# [WHAT IS EXPECTED]
Reproduce every one of the rows below verbatim, line for line and in the same order.
_ _ _ _ _
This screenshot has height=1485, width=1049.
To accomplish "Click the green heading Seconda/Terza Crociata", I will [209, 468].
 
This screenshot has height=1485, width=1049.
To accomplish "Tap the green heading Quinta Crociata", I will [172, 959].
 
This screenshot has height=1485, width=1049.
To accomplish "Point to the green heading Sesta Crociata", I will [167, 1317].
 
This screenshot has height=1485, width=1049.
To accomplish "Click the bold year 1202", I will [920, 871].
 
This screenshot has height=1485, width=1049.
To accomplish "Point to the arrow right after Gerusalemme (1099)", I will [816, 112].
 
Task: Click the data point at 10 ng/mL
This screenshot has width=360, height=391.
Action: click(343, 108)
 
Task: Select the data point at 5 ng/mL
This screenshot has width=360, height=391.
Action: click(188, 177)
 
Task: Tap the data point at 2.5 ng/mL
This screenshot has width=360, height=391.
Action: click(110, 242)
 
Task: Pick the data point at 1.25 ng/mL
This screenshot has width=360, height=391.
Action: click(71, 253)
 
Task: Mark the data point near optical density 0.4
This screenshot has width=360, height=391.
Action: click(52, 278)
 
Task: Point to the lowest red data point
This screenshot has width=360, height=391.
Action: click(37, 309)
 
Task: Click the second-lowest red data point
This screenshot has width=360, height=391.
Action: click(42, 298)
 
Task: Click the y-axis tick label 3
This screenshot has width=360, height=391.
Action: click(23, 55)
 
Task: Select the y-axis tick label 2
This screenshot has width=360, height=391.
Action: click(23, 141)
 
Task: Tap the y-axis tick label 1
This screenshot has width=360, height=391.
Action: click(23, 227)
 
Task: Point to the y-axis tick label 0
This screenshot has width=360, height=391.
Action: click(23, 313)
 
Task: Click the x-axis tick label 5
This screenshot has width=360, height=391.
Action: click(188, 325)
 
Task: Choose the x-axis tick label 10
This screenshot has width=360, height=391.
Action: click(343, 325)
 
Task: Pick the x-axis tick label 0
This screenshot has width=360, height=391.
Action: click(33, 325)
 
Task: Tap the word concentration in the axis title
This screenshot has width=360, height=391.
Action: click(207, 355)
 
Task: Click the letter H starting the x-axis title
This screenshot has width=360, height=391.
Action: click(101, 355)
_ _ _ _ _
# [FINAL RESULT]
This screenshot has height=1485, width=1049.
To accomplish "Click the green heading Seconda/Terza Crociata", I will [209, 468].
 
This screenshot has height=1485, width=1049.
To accomplish "Tap the green heading Quinta Crociata", I will [172, 959].
 
This screenshot has height=1485, width=1049.
To accomplish "Point to the green heading Sesta Crociata", I will [167, 1317].
 
This screenshot has height=1485, width=1049.
To accomplish "Click the bold year 1202", I will [920, 871].
 
This screenshot has height=1485, width=1049.
To accomplish "Point to the arrow right after Gerusalemme (1099)", I will [816, 112].
 
Task: Click the data point at 10 ng/mL
This screenshot has width=360, height=391.
Action: click(343, 108)
 
Task: Select the data point at 5 ng/mL
This screenshot has width=360, height=391.
Action: click(188, 177)
 
Task: Tap the data point at 2.5 ng/mL
This screenshot has width=360, height=391.
Action: click(110, 242)
 
Task: Pick the data point at 1.25 ng/mL
This screenshot has width=360, height=391.
Action: click(71, 253)
 
Task: Mark the data point near optical density 0.4
This screenshot has width=360, height=391.
Action: click(52, 278)
 
Task: Point to the lowest red data point
This screenshot has width=360, height=391.
Action: click(37, 309)
 
Task: Click the second-lowest red data point
This screenshot has width=360, height=391.
Action: click(42, 298)
 
Task: Click the y-axis tick label 3
This screenshot has width=360, height=391.
Action: click(23, 55)
 
Task: Select the y-axis tick label 2
This screenshot has width=360, height=391.
Action: click(23, 141)
 
Task: Tap the y-axis tick label 1
This screenshot has width=360, height=391.
Action: click(23, 227)
 
Task: Point to the y-axis tick label 0
This screenshot has width=360, height=391.
Action: click(23, 313)
 
Task: Click the x-axis tick label 5
This screenshot has width=360, height=391.
Action: click(188, 325)
 
Task: Choose the x-axis tick label 10
This screenshot has width=360, height=391.
Action: click(343, 325)
 
Task: Pick the x-axis tick label 0
This screenshot has width=360, height=391.
Action: click(33, 325)
 
Task: Tap the word concentration in the axis title
This screenshot has width=360, height=391.
Action: click(207, 355)
 
Task: Click the letter H starting the x-axis title
This screenshot has width=360, height=391.
Action: click(101, 355)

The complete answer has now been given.